** BEGIN Passage shown **
Comment by NullifyNAN

2 days ago

You’re not paying for a service, you’re bidding in an open market. They don’t tell you this but it’s the reality.

Drivers can tell if you don’t tip and all of the experienced ones will decline your order.

Though these apps have done a lot of work to conceal the amount the driver actually gets until delivery is completed.

Hm. If it is an open market, the consumer should also be able to decline/filter drivers, that take tips. Maybe it is a market, but sadly not open.

  • You can already filter out drivers that don't take tips (so, filter to zero) by just not placing the order.

    • But that filter is at best inaccurate then isnt it? Surely there exists a driver which would accept a tipless delivery, but you cannot find them because all you can do is decline to do business.

      Americans need to remove the idea of tipping. It's archaic, because it was originally there for an aristocratic/wealthy patron to show off their status to the lowly servants of an establishment.

      Just charge a price, and have it include the full service fee required for providing the service.

      1 reply →

> You’re not paying for a service, you’re bidding in an open market.

IMHO, this isn't a new phenomenon. Close to 18 years ago, I lived in a city with a popular pizza spot that was about a 10 minute walk away. Normally I'd walk, but having a newborn make that challenging, so I'd get delivery.

Typically, the delivery would take 60+ minutes on a busy night, but after a few consecutive Fridays of a decent tip for the order, the pizza would arrive "burn your fingers" in about 20 minutes.

> bidding in an open market.. they don't tell you... apps done a lot of work to conceal

Markets have prices.

Open markets have transparent pricing for efficient discovery.

Concealed prices in deniable auctions are closer to dark pools than open markets.

Surely most customers would benefit from knowing that they’re bidding for service? Don’t call it a tip, but a bid or priority fee.

  • You already are able to pay more for 5-20 minutes of "priority".
** END Passage shown **
**Problems to work on**
(1) From the comment thread on delivery tipping, list every length of time given in minutes, along with what each one measures.
(2) Continue the comment thread on delivery tipping from the point where it ends.
** BEGIN Records provided **
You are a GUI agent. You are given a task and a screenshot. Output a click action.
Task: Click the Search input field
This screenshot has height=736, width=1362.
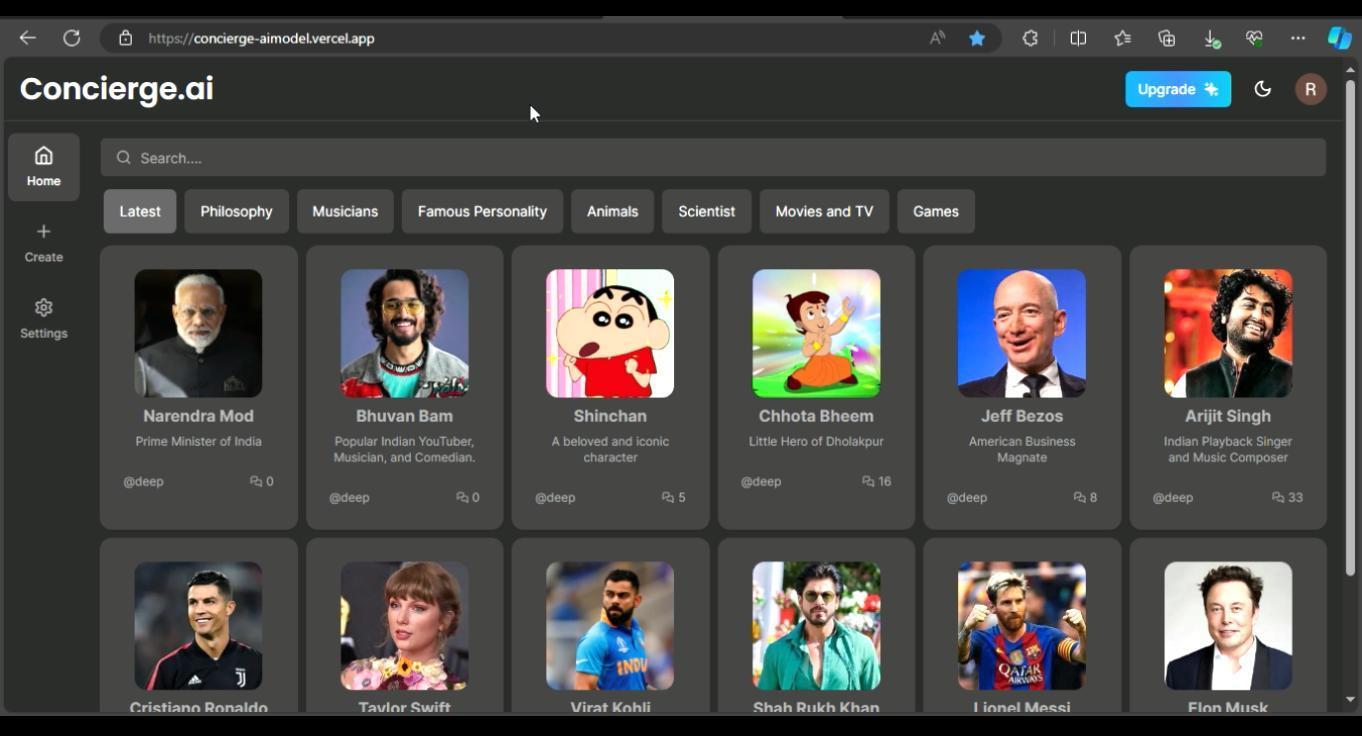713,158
** END Records provided **
** BEGIN Records provided **
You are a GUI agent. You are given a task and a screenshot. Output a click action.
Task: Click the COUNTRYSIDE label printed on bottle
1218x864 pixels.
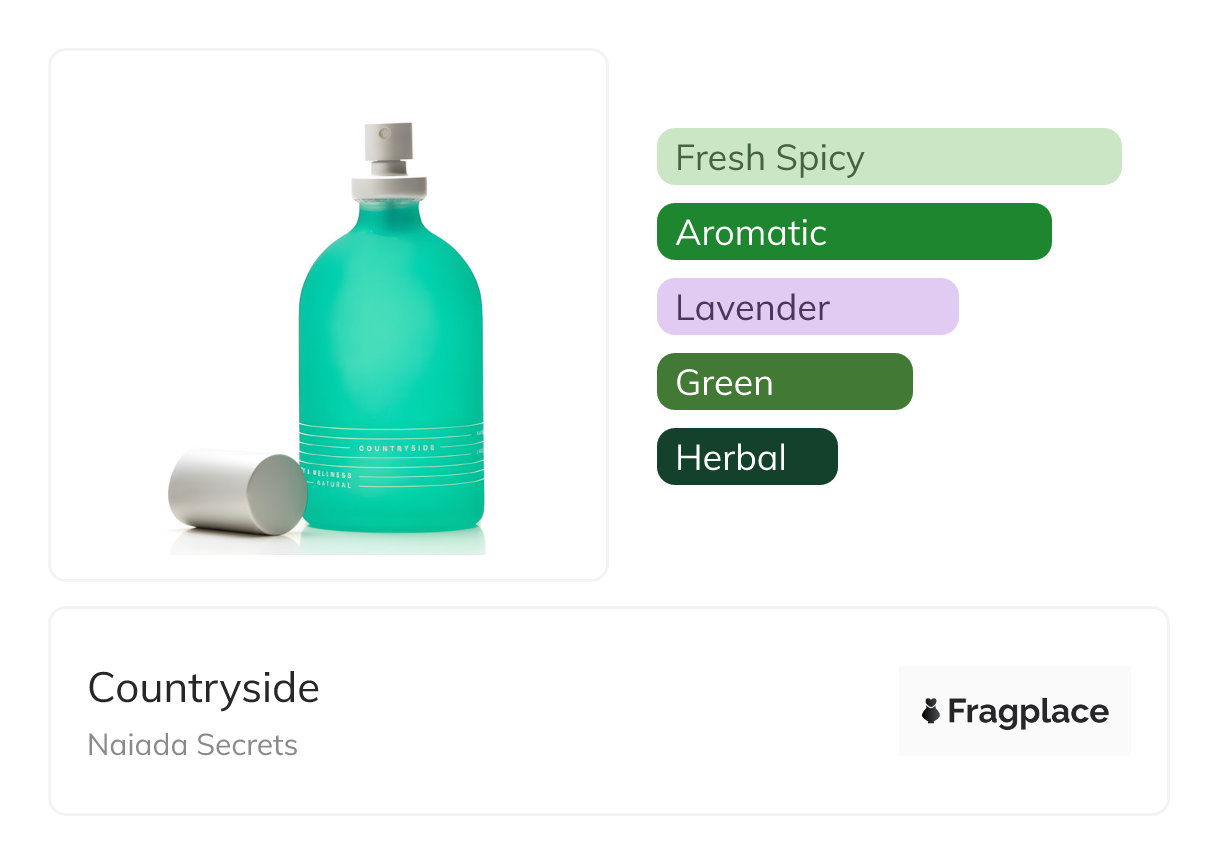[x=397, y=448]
** END Records provided **
**Answers to the exercises**
(1)
- 10 minutes: the walk to the popular pizza spot
- 60+ minutes: the typical delivery time on a busy night
- About 20 minutes: the delivery time after a few consecutive Fridays of a decent tip
- 5-20 minutes: the "priority" that can already be paid for

(2)
    • All that this does is ensure you don't get stacked with another order ahead of you (so the delivery is direct from the restaurant to the person who ordered) in theory.

      It doesn't help with situations where drivers are multi-apping (accepting orders across multiple apps and juggling them). The drivers don't even know you have priority.

      edit: and in the US where you can definitely see the tip up front, you will almost always find that the order will get picked up quicker if you increase the tip by the equivalent of the priority fee. But you may well get stuck with a delivery before yours.

    • In my experience, choosing the priority option is nearly a guarantee that I will get a driver who makes extra stops while delivering my order.

      It's wild because this happens maybe 10-15% of the time for me when I don't choose priority, but it's around 80% when I do.

      I ignore the option now and just bump the tip if I want a chance of better service.

Doesn’t affect anything in my country using the same apps. I’ve always gotten fast delivery, as does everyone I know and nobody tips. Tipping is for yanks.

this feels weird to me because i always thought i already paid for the service as part of my order. having to go into a open, blind bidding war with other customers to gett my order processed ...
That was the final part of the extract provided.